Some farmers, who had planted corn earlier in the season, have already started harvesting the crop and are bringing it to spot markets, which is weighing on sentiment, traders said.
Quality also remains low, keeping demand muted, they added.
"Corn prices are likely to fall this week as weakness in U.S corn prices and the strong rupee could adversely impact overseas demand for Indian corn," said Faiyaz Hudani, analyst with Kotak Commodity Services.
The Indian rupee hit a new four-month high on Monday, coming close to breaching 53 to the dollar, on hopes the government will continue its recent reforms blitz to improve its finances and boost the economy.
In Chicago, the December corn contract on the CBOT fell 3.7 percent in the week ended Sept. 21, its biggest weekly decline in three months, as supplies improved with the harvesting of the new season crop.
At 1205 GMT on Monday, the contract was down 0.3 percent at $7.46 per bushel.
India's corn output during the summer-sown or kharif season of 2012 is likely to fall by nearly 9 percent to 15 million tonnes, the government said on Monday.
But traders are hopeful that heavy rains in September could prompt farmers to plant corn in more areas during the winter sowing season and this is also weighing on sentiment, Hudani said.
The October contract on the National Commodity and Derivatives Exchange (NCDEX) closed up 0.96 percent at 1,353 Indian rupees ($25.28) per 100 kg (around $6.6 per bushel).
The contract hit 1,315 rupees -- its lowest level since July 5 -- earlier in the day.
In the Nizamabad spot market in Andhra Pradesh, corn fell 9 rupees to 1,457 Indian rupees ($27.23) per 100 kg (around $7.2 per bushel).
Indian cottonseed oilcake, or kapashkhali, futures are likely to fall later this week, extending last week's losses, on weak demand and higher availability of seeds for crushing, traders said, even though short-covering supported levels on Monday.
Rising cotton supplies from the new season crop could also depress prices, they added. India's cotton crop is likely to be down 5.4 percent in 2012/13, the farm minister said, but the previous year was a record 35.3 million bales.
Kapashkhali is a by-product of cottonseed and is used as cattle feed, mostly for dairy animals in northern India.
"With improvement in rains and availability of grass as alternative fodder, the demand for kapashkhali is falling in spot markets. Prices are likely to fall further," said Manjit Singh, a trader based in Ludhiana, Punjab.
The key December contract on the NCDEX closed up 1.65 percent at percent at 1,349 rupees per 100 kg after hitting 1,307 rupees, its lowest level since June 26.

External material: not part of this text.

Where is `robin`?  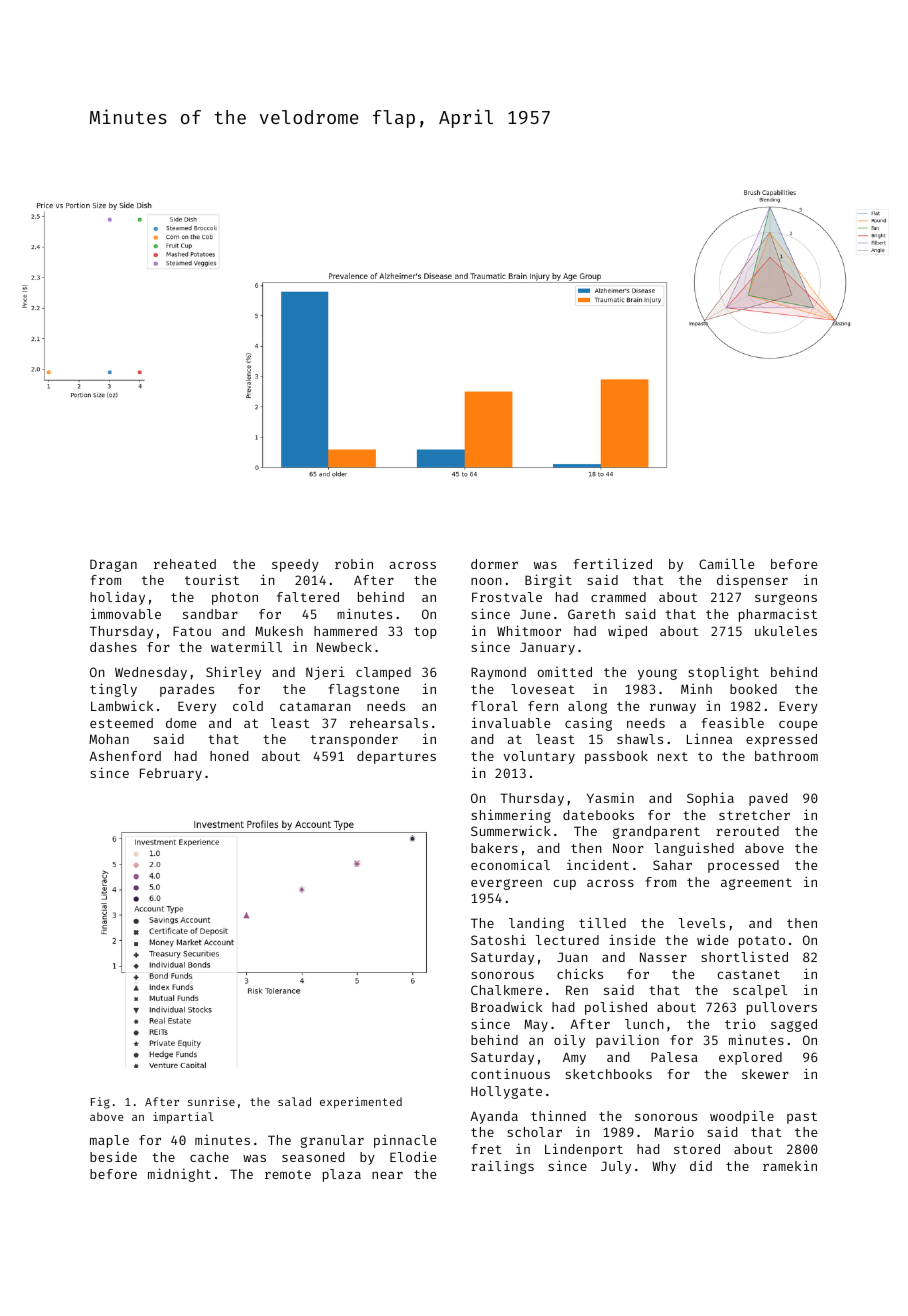 robin is located at coordinates (354, 564).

In the Akola spot market in Maharashtra, Kapashkhali prices fell by 53 rupees to 1,385 rupees per 100 kg.
The NCDEX does not have October or November expiry contracts in cottonseed oilcake because these are months of lean supply.
Farmers with irrigation facilities in Punjab, Haryana and Rajasthan start cotton planting in May-June and harvest after mid-September.